Reduced Precision Floating-Point Optimization for Deep Neural Network On-Device Learning on MicroControllers

from arxiv, Pre-print version submitted to Elsevier's Future Generation Computer Systems journal. For the associated open-source release, see https://github.com/pulp-platform/pulp-trainlib

Enabling On-Device Learning (ODL) for Ultra-Low-Power Micro-Controller Units (MCUs) is a key step for post-deployment adaptation and fine-tuning of Deep Neural Network (DNN) models in future TinyML applications. This paper tackles this challenge by introducing a novel reduced precision optimization technique for ODL primitives on MCU-class devices, leveraging the State-of-Art advancements in RISC-V RV32 architectures with support for vectorized 16-bit floating-point (FP16) Single-Instruction Multiple-Data (SIMD) operations. Our approach for the Forward and Backward steps of the Back-Propagation training algorithm is composed of specialized shape transform operators and Matrix Multiplication (MM) kernels, accelerated with parallelization and loop unrolling. When evaluated on a single training step of a 2D Convolution layer, the SIMD-optimized FP16 primitives result up to 1.72$\times$ faster than the FP32 baseline on a RISC-V-based 8+1-core MCU. An average computing efficiency of 3.11 Multiply and Accumulate operations per clock cycle (MAC/clk) and 0.81 MAC/clk is measured for the end-to-end training tasks of a ResNet8 and a DS-CNN for Image Classification and Keyword Spotting, respectively -- requiring 17.1 ms and 6.4 ms on the target platform to compute a training step on a single sample. Overall, our approach results more than two orders of magnitude faster than existing ODL software frameworks for single-core MCUs and outperforms by 1.6 $\times$ previous FP32 parallel implementations on a Continual Learning setup.

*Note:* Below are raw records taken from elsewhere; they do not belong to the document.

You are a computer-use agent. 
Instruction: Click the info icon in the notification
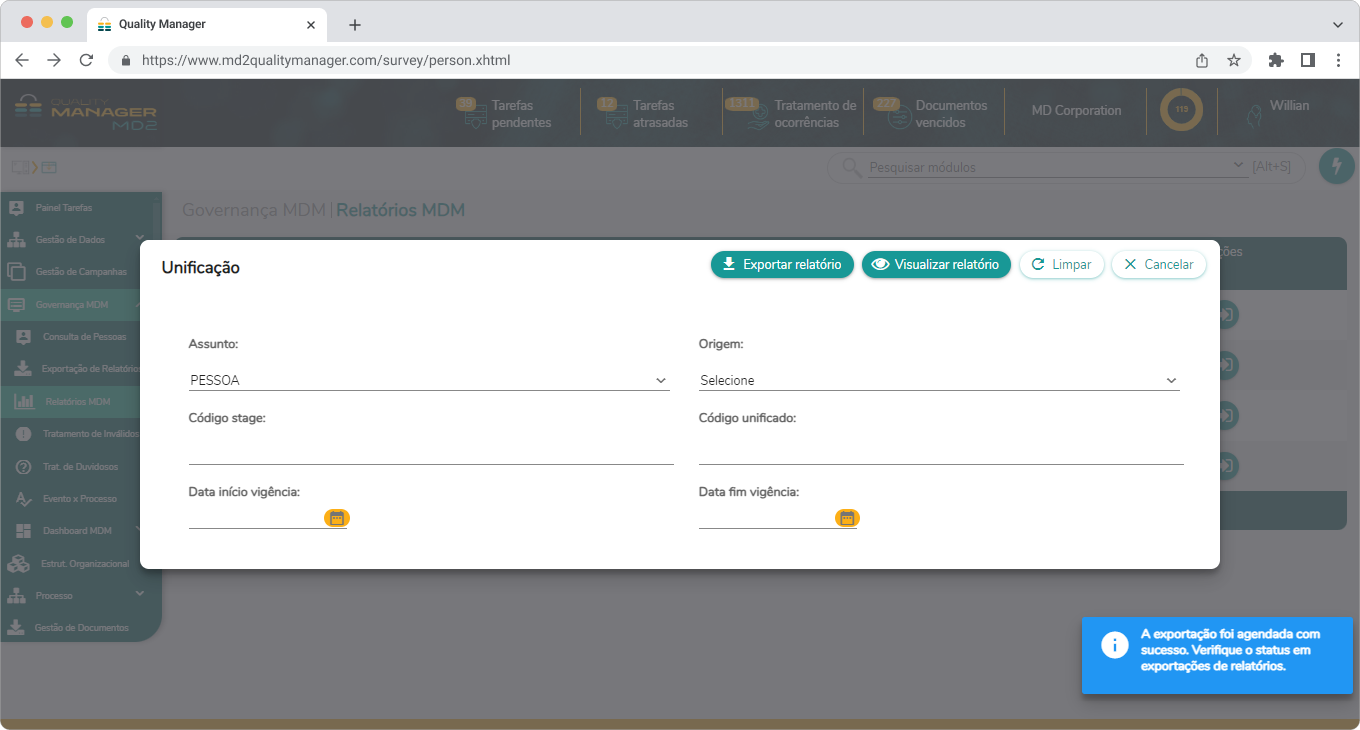pos(1115,645)
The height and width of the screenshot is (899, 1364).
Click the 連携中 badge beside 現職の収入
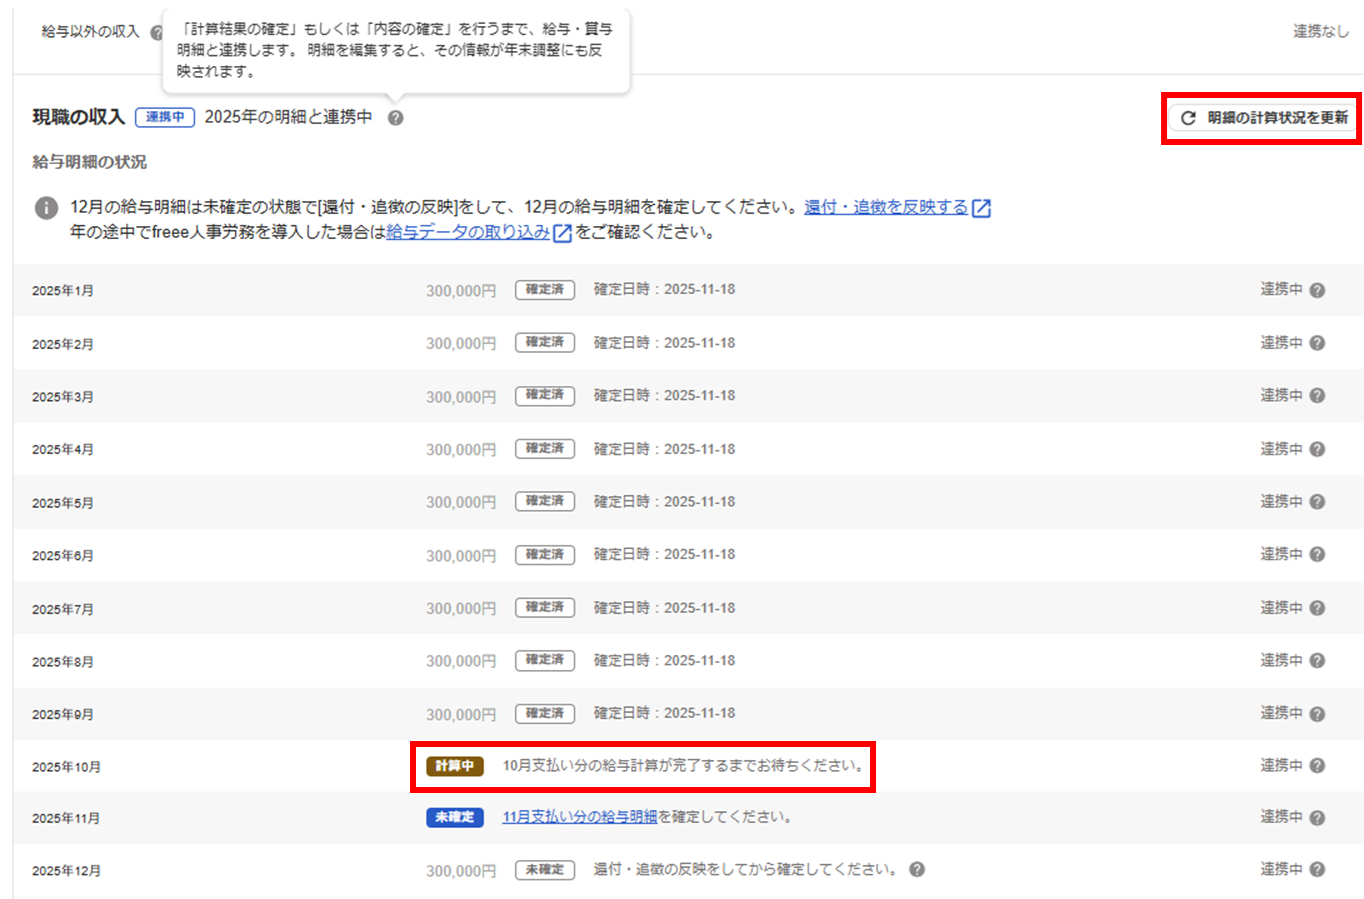pyautogui.click(x=165, y=117)
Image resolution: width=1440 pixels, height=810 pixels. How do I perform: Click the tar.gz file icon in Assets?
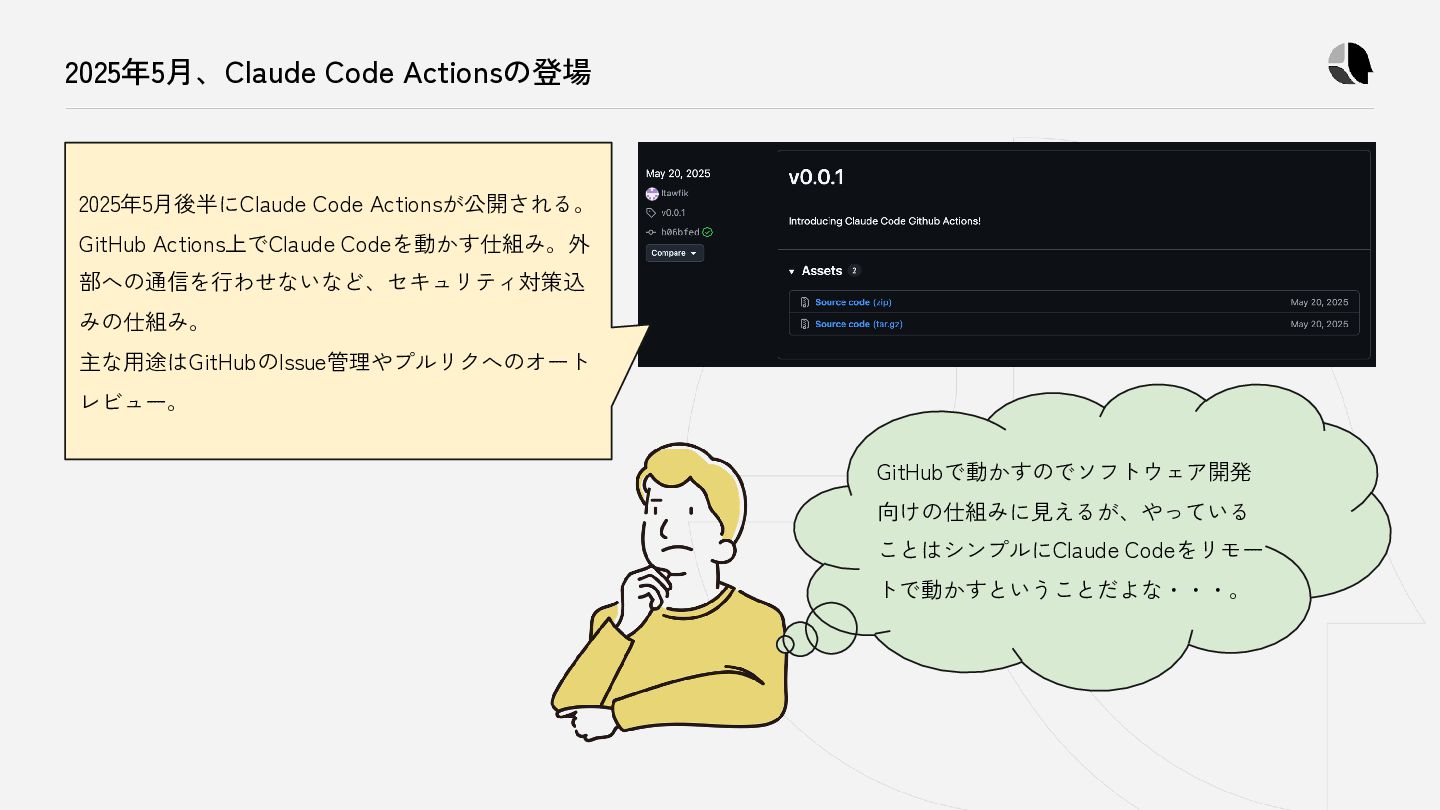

翻译：在超低功耗微控制器单元（MCU）上实现设备端学习（ODL）是未来TinyML应用中深度神经网络（DNN）模型部署后自适应与微调的关键步骤。本文通过引入一种针对MCU级设备ODL基元的降精度优化新技术应对这一挑战，该技术利用RISC-V RV32架构的最新进展，支持向量化16位浮点（FP16）单指令多数据（SIMD）操作。针对反向传播训练算法的前向与反向步骤，我们提出的方法由专用形状变换算子与矩阵乘法（MM）内核构成，并通过并行化与循环展开实现加速。在单个2D卷积层的训练步骤评估中，基于RISC-V的8+1核MCU上，SIMD优化的FP16基元执行速度相比FP32基线提升达1.72倍。在面向图像分类的ResNet8与关键词识别的DS-CNN端到端训练任务中，平均计算效率分别达到每时钟周期3.11次乘累加操作（MAC/clk）和0.81 MAC/clk——在目标平台上对单个样本计算一个训练步骤分别仅需17.1毫秒与6.4毫秒。总体而言，我们的方法相比现有面向单核MCU的ODL软件框架提速超过两个数量级，并在持续学习场景下较之前FP32并行实现性能提升1.6倍。